Extracted data entries:
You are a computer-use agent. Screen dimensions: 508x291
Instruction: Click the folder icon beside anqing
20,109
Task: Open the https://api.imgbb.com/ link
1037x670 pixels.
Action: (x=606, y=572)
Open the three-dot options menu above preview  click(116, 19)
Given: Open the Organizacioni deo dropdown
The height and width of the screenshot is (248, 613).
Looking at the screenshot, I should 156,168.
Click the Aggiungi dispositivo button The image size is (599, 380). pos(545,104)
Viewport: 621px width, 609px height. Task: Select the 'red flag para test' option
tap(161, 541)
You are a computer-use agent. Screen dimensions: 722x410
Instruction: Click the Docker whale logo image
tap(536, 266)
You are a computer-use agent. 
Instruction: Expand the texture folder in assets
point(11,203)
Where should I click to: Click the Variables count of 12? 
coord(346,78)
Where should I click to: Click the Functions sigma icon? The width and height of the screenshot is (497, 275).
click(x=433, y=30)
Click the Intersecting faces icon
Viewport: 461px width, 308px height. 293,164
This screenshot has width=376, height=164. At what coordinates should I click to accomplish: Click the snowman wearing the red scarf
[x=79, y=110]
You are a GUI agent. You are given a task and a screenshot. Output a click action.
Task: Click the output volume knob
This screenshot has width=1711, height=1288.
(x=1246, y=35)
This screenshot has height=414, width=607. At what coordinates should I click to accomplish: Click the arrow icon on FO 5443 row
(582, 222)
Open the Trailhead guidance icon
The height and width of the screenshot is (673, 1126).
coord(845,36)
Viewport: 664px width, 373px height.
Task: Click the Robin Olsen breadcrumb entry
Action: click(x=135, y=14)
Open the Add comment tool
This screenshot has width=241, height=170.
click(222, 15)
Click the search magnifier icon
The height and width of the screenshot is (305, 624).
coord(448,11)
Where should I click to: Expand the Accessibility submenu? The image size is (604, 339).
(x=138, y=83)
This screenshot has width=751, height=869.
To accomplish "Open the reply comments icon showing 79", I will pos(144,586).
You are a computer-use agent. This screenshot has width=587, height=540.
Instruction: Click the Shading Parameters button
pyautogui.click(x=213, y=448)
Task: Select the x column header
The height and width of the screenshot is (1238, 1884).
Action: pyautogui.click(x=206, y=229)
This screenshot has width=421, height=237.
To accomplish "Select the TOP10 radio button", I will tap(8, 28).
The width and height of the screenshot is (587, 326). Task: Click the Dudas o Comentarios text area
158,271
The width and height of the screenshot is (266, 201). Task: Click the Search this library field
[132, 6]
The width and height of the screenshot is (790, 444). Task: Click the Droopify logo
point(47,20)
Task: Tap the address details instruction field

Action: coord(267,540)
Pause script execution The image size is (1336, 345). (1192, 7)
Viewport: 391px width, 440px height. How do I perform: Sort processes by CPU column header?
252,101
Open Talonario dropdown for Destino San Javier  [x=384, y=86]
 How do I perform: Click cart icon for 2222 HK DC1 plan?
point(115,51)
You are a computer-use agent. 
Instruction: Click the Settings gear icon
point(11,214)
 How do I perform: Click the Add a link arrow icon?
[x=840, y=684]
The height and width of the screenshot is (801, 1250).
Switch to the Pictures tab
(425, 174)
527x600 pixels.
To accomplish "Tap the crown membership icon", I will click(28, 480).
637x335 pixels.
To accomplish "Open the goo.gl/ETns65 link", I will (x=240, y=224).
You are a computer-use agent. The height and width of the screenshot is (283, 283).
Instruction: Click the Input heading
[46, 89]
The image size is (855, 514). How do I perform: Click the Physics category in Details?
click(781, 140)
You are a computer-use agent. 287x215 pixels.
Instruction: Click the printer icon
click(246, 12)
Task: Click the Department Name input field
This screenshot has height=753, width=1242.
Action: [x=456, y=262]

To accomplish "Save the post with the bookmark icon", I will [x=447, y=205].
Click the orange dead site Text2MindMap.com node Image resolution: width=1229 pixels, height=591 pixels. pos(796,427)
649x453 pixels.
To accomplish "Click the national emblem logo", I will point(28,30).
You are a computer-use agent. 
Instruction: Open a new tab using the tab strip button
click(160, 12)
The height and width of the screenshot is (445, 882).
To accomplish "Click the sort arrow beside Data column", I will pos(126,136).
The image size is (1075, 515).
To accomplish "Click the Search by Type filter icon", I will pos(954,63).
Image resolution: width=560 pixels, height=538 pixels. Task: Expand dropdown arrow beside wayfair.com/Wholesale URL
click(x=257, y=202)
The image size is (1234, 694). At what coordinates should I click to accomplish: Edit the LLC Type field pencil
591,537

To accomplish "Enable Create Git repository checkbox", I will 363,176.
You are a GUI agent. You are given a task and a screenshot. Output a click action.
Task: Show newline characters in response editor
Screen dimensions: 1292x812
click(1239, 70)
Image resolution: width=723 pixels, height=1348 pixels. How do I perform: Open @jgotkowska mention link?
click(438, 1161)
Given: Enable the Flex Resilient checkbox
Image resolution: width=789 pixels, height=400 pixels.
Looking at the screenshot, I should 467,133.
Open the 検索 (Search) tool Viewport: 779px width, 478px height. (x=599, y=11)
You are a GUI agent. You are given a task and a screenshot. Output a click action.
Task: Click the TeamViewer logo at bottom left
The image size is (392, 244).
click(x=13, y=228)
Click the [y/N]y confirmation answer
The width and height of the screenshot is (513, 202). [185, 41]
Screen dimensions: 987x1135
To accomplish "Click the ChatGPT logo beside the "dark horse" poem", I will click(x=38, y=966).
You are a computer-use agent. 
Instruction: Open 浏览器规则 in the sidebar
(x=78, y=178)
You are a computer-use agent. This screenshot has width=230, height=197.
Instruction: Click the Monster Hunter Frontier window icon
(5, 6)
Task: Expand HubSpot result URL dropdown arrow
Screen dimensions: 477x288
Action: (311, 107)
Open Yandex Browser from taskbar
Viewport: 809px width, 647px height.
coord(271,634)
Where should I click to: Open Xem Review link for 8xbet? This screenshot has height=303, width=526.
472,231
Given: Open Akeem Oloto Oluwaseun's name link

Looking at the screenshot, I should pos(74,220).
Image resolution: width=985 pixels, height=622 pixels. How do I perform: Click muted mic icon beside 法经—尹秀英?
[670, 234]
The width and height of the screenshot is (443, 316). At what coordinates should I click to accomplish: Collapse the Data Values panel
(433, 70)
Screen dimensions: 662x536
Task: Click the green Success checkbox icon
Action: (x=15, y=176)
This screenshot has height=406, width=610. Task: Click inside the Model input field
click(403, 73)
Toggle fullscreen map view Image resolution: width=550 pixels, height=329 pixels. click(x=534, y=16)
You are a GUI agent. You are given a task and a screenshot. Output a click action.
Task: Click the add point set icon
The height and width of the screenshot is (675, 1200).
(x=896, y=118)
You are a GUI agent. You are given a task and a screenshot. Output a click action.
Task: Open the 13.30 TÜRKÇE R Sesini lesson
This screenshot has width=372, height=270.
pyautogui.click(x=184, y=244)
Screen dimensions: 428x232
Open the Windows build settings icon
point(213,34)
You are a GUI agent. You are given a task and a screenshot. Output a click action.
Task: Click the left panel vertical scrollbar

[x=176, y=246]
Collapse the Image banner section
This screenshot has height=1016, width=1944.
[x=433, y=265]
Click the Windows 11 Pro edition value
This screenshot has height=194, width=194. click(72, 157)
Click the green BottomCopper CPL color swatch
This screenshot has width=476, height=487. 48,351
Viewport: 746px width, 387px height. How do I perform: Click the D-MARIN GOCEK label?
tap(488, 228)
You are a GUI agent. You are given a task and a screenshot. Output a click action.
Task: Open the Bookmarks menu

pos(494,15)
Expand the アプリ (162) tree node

(Directive): Identify every line in the records above that contains the word "button", and copy each of those lines.

(Written answer):
Click the Aggiungi dispositivo button The image size is (599, 380). pos(545,104)
Instruction: Click the Shading Parameters button
To accomplish "Select the TOP10 radio button", I will tap(8, 28).
Instruction: Open a new tab using the tab strip button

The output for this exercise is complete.